**EXERCISE DETAILS:** From the data below, pick out each line containing the string "Image" and copy it. Treat uppercase and lowercase letters as different.

**********

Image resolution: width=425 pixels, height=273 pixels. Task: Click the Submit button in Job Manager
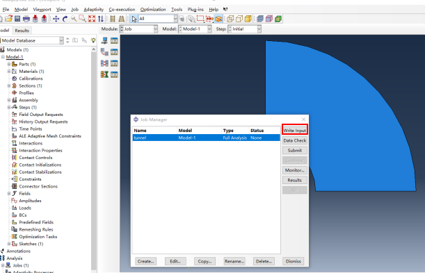click(295, 151)
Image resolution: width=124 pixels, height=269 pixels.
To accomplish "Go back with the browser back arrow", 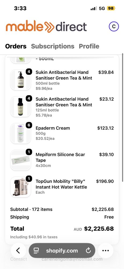I will 18,250.
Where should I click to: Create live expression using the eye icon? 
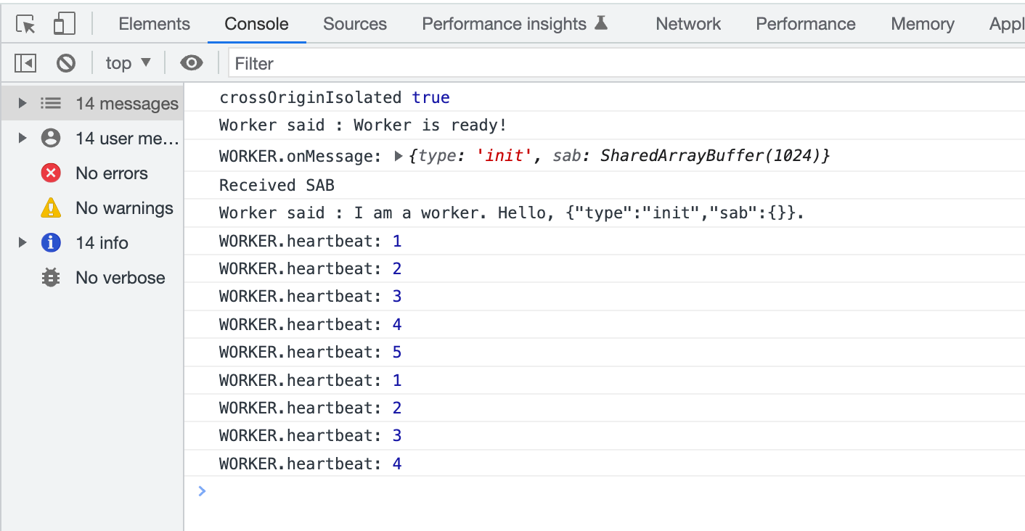[x=191, y=64]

**********

**FINISHED TASK:**
Image resolution: width=425 pixels, height=273 pixels. Task: Click the Submit button in Job Manager
Image resolution: width=124 pixels, height=269 pixels.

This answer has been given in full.